%%
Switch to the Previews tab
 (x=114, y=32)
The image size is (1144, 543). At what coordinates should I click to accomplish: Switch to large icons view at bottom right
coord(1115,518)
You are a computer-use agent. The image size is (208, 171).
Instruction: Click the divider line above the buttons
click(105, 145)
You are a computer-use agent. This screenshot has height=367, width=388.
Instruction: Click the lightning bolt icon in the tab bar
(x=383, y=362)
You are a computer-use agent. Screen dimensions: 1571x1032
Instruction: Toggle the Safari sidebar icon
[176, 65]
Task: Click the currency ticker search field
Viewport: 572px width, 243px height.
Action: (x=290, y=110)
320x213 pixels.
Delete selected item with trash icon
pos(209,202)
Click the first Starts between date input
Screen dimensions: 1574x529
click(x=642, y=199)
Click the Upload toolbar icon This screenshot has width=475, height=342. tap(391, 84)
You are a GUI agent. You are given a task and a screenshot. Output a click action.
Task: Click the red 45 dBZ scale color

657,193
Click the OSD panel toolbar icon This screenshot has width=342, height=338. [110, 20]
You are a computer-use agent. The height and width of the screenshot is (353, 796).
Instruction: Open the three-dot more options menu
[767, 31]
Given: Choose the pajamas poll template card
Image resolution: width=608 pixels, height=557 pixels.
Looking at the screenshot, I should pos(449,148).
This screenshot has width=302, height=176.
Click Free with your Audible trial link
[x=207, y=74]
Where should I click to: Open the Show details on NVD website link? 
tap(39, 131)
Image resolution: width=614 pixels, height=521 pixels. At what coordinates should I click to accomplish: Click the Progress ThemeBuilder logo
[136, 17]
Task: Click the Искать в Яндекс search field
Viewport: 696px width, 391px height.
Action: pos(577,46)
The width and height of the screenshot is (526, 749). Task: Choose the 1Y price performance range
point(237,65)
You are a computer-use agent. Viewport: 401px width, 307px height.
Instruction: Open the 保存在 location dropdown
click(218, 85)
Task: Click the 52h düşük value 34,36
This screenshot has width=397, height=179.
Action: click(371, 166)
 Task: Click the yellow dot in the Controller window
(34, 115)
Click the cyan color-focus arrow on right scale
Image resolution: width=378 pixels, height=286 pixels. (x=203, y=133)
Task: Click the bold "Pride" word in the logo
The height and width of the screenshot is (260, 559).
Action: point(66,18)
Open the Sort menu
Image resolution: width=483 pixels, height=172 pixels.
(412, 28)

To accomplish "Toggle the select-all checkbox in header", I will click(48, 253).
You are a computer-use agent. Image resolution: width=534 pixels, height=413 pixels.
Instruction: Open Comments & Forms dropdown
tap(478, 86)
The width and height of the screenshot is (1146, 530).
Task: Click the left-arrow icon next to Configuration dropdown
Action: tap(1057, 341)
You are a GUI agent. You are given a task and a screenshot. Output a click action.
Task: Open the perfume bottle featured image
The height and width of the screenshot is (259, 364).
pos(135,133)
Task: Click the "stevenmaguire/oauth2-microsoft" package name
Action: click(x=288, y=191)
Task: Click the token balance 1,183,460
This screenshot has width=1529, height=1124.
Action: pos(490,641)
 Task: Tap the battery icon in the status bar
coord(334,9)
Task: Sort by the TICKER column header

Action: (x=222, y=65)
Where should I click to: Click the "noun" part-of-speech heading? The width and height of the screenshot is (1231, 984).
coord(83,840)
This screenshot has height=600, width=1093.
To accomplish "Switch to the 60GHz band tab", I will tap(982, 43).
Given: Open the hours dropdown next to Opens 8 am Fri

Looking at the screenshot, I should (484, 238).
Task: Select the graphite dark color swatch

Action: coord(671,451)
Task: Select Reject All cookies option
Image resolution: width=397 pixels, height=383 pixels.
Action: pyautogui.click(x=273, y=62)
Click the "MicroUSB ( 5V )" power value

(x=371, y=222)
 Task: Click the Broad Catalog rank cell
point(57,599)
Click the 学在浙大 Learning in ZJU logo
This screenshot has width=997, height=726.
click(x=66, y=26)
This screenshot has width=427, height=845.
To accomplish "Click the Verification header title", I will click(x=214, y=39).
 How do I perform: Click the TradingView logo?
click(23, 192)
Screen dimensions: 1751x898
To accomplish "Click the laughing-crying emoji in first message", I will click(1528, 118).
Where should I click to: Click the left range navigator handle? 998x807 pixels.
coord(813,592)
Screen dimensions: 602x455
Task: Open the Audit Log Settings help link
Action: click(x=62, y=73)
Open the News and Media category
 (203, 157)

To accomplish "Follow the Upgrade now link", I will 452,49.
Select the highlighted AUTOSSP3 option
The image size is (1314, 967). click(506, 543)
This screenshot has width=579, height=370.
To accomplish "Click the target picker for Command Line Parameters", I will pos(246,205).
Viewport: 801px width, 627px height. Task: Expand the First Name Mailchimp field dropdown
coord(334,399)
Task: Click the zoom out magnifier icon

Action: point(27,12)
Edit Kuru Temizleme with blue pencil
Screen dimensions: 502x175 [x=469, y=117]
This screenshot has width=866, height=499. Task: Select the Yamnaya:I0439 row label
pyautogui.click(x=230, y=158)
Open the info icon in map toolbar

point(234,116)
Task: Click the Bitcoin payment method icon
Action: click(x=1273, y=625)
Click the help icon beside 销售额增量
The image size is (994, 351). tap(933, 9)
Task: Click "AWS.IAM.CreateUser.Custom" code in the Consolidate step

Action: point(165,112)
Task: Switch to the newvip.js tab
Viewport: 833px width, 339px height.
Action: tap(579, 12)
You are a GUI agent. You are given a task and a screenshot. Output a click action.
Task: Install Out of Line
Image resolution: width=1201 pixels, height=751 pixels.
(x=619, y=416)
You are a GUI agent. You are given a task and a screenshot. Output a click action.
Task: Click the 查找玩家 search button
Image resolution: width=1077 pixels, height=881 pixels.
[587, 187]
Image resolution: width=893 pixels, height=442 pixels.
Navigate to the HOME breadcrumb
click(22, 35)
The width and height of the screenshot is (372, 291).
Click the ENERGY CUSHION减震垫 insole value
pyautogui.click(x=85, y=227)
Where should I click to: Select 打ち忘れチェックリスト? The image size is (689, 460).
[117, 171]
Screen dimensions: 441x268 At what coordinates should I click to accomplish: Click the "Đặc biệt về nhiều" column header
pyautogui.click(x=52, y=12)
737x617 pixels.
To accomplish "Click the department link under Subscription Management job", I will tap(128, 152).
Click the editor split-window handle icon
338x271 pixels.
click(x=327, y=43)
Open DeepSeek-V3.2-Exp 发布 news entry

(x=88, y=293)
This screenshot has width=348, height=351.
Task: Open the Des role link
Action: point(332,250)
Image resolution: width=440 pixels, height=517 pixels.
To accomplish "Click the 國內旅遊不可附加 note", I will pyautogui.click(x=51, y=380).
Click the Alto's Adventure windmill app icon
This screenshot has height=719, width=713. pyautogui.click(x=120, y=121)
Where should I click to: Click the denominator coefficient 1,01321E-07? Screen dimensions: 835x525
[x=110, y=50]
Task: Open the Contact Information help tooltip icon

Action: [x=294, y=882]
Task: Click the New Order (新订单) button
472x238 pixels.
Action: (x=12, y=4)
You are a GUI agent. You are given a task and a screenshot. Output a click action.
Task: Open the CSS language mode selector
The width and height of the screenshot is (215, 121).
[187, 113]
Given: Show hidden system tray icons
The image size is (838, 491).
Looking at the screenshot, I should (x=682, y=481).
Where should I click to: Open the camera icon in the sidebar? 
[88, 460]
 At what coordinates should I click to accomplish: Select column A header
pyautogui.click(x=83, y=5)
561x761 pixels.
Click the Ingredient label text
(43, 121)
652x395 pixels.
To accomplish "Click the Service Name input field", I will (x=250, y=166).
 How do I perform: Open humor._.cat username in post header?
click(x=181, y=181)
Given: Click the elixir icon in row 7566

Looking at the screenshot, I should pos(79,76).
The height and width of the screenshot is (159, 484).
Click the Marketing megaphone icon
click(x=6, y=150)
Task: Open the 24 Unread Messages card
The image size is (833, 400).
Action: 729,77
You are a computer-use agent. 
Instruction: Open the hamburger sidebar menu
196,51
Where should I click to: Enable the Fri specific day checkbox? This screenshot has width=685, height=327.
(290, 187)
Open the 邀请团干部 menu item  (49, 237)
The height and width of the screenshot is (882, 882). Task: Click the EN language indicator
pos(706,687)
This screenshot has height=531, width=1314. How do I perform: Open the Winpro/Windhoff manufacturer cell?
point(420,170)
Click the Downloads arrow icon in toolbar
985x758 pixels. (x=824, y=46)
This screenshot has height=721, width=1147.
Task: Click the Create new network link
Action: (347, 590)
%%
▸ Exercise aim
Keep to the lines above, from the first one through the line where "You are a computer-use agent. The image" appears, and copy them exactly.

▸ Completed exercise
Switch to the Previews tab
 (x=114, y=32)
The image size is (1144, 543). At what coordinates should I click to accomplish: Switch to large icons view at bottom right
coord(1115,518)
You are a computer-use agent. The image size is (208, 171).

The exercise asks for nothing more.